Reduce reflections on inside of a glass object

Hello!
Is there a way to reduce, or have control over, internal reflections of a glass object? I’ve tried some solutions offered here. None of them had the desired effect so far.

This is my render and I don’t like those bizarre reflections of the cube on the inside of the dome.

These modifiers are on the glass dome:

And this is my node setup:

All suggestions welcome! :slight_smile:

First of all, glass produce shadow. The isShadowRay (or transparent color) needs to be fresnelled in some way.
Also, you could setup two different glass shaders manually - it’s basically fresnel mixing refraction and glossy - and then mixing them together using geometry/backfacing. On the backfacing one, you could turn down the reflection or even replace it with a transparency. Using transparency for glass, you may want to use inverted IOR for backfacing fresnel (has been shown here many times before).

Might want to check if the glowy material can be shader mixed with a transparency shader given a ray depth check.

Thanks CarlG, going to try that!

@CarlG

I’ve tried some more solutions offered on this forum (most of them by you) and I tried to come up with a node setup myself with the info you gave above. Nothing seem to remove or reduce those internal reflections. The glowing material is pure compositor btw and doesn’t need to be there. It’s just a place holder object for now.

Maybe it’s possible to put the glass dome on a separate render layer and combining them later? Or is this just a unwieldy noob solution?

then may be try Yafaray or Lux render
they got better Glass rendering then Cycles !

happy cl

Add a new material to the object, and make it a plain Transparent BSDF. Then in the Solidify modifier, change the Material Index Offset to 1. This will make the extra geometry created by the modifier use the next material in the stack. This should make the interior faces transparent and not cause reflections.

Thanks for that suggestion! I’ll look into it.

Thank you, this is very interesting!
I just tried it and it made the glass dome looking like it was massive glass (like filled with water). Maybe I’m missing a step?

Nah my bad. Try with a Refraction shader instead. I forgot there needs to be refraction on the exit face to correct the total refraction.

Well, I should have my eyes checked for not noticing your solidify - I thought that was what you were after, in which case this is what I came up with:

Inside reflection strength can be controlled with glossy color. If you don’t like the loss of energy, hook up the pure transparency instead. I’ll see if I can come up with something with a solidify modifier.

If all fails, you can always render twice; one full with cube reflection visible and one region with cube reflections turned off.

Adding a solidify to the example above (the bottom is closed off), I got some bizarre results; I couldn’t get correct normals, and when I applied it and fixed it, I had to take out the bottom.

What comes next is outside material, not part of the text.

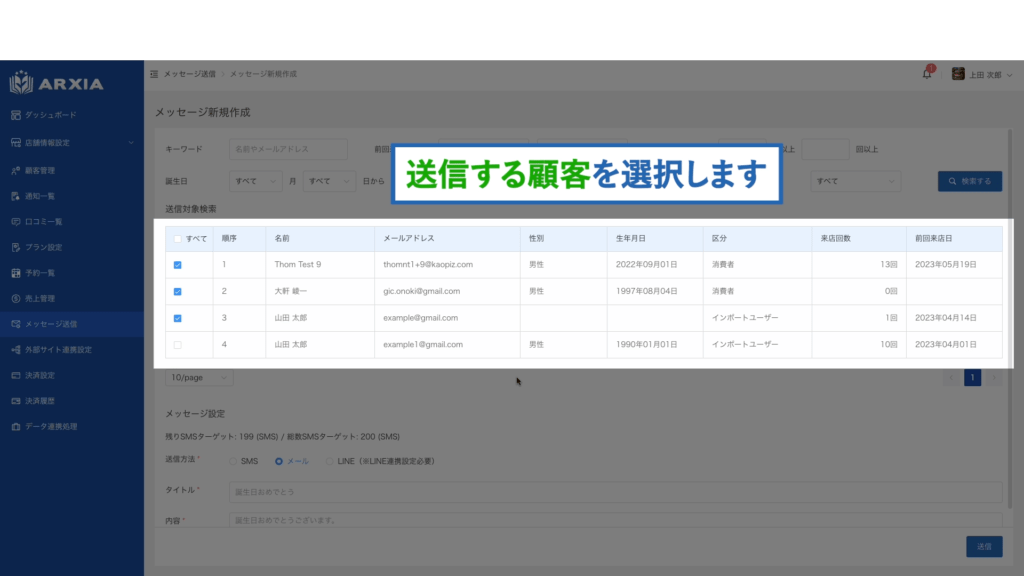Click the 検索する search button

Having two separate bodies with inside normals pointing inwards suddenly wouldn’t work for me. Something else was whacked too, but I’ve never seen this before.

After I fixed the object and made it a proper lid, the “bizarre reflections” fixed themselves for me, and I ended up using just a normal glass shader and the fake shadow trick I use above.

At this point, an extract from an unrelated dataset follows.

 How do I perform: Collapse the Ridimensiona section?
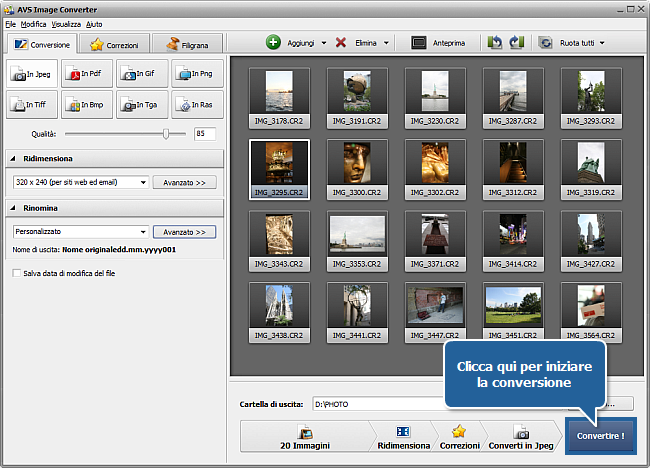coord(13,159)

I still have reflections, but they look natural and not completely on speed.

Wow, thanks CarlG! I will try this tonight :smiley:

[EDIT: It actually worked pretty well! Only needs some finetuning I think. Thanks again, man! :slight_smile: ]

I gave it another try. If your inside cube has a massive emissive strength (maybe in order to trigger glow), the fresnel equation will never drop enough - meaning the darkest area at facing angles will be bright enough to cause reflections (and mine is even worse because I use 1.65 rather than 1.45 for IOR, becoming more brilliant).

Here is a setup which allows you to control reflections at facing angles, as well as on backfaces (if you want to reduce double reflections). As always, use nodewrangler addon to preview what happens at the nodes. The green colored reflection is a reflection coloration that will happen on corrective glasses with anti reflective coating, I’m not sure if display stands would use this. But this is about getting control over the result while staying reasonable, not physical correctness. Shadows as before, fresnel based. Note that my emissive cube is of strength 25 and still reflections are under control (with IOR 1.65). If you replace the bottom shader mix input with the regular glass shader, notice how much more reflections it will have. I’m only affecting facing angles, at grazing angles reflections will be normal for glass of that IOR.

The two rightmost capsules are modelled correctly and cause no issues. The left one has bottom normals flipped the wrong way by force, also looks normal. The leftmost has a “unify normals” command, causing the two to accidentally point in the same direction, obviously rendering with huge issues. Not sure what caused my problems yesterday, maybe some normals were out of whack after all (when I thought geometry was ok).

I’m not sure it’s “correct” - whatever that may be in this case, but this is the setup:

Also note that rendering concave reflective surfaces can cause issues, like curved glass magnifying “erroneous” pixels that would normally be invisible (like a LED/LCD pixel mask - trust me :)).